A las 24 horas de haber publicado un mensaje en la red social X que superó los 100 millones de vistas, Jacob Coxon, el investigador de 27 años que renunció a Anthropic, brindó tres entrevistas en las principales cadenas de Estados Unidos —NBC, CNN y Fox News— donde precisó los alcances de su advertencia y aclaró un punto central que no aparecía en su texto original: los modelos actuales no pueden causar la extinción de la humanidad.
En CNN fue más preciso al señalar que “lo peor que pueden hacer hoy es hackear algún sistema; no son lo bastante inteligentes como para superarnos al nivel que llevaría a una extinción”. El riesgo, explicó en NBC, se activa cuando la inteligencia artificial adquiere capacidad de automejora recursiva: “Esto es extrapolar a un año de ahora. Los modelos empiezan a ponerse muy peligrosos. Algunos piensan que en seis meses es plausible. Podría ser más, dos o tres años”. Es decir, el peligro real no está en lo que existe hoy, sino en lo que podría existir a muy corto plazo.

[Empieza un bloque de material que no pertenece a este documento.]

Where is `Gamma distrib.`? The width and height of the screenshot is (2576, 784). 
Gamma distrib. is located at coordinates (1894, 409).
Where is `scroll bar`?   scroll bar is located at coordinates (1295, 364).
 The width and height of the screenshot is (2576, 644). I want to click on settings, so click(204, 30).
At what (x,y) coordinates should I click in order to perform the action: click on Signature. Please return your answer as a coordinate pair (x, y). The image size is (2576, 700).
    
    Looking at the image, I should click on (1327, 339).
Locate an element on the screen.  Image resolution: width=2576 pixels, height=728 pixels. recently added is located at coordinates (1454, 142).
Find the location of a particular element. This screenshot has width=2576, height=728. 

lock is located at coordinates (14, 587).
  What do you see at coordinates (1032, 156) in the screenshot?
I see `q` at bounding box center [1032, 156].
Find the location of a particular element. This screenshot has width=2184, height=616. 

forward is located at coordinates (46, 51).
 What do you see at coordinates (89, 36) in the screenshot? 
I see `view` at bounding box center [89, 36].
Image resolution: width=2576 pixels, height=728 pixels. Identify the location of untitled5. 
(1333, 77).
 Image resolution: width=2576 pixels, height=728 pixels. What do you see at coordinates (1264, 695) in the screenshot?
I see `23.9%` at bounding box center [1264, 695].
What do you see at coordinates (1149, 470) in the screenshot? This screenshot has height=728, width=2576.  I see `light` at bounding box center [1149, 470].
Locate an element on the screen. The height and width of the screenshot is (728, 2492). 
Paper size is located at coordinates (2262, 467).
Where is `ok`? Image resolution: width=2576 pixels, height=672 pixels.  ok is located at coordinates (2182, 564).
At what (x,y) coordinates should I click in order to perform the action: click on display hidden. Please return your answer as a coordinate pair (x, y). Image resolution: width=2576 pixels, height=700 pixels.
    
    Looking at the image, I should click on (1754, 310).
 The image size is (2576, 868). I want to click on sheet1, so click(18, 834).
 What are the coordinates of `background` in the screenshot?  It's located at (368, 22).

En la misma línea se pronunció Evan Hubinger, jefe de un equipo de seguridad de Anthropic que confirmó las advertencias desde adentro de la empresa. En un segundo mensaje, coincidió en que el riesgo de los modelos actuales es bajo, pero advirtió que la superinteligencia capaz de mejorarse a sí misma “está surgiendo más rápido de lo que pensábamos”. La coincidencia entre quien se fue y quien se queda dibuja un escenario inquietante: quienes conocen el ritmo de avance desde adentro coinciden en que el punto de inflexión está mucho más cerca de lo que la mayoría supone.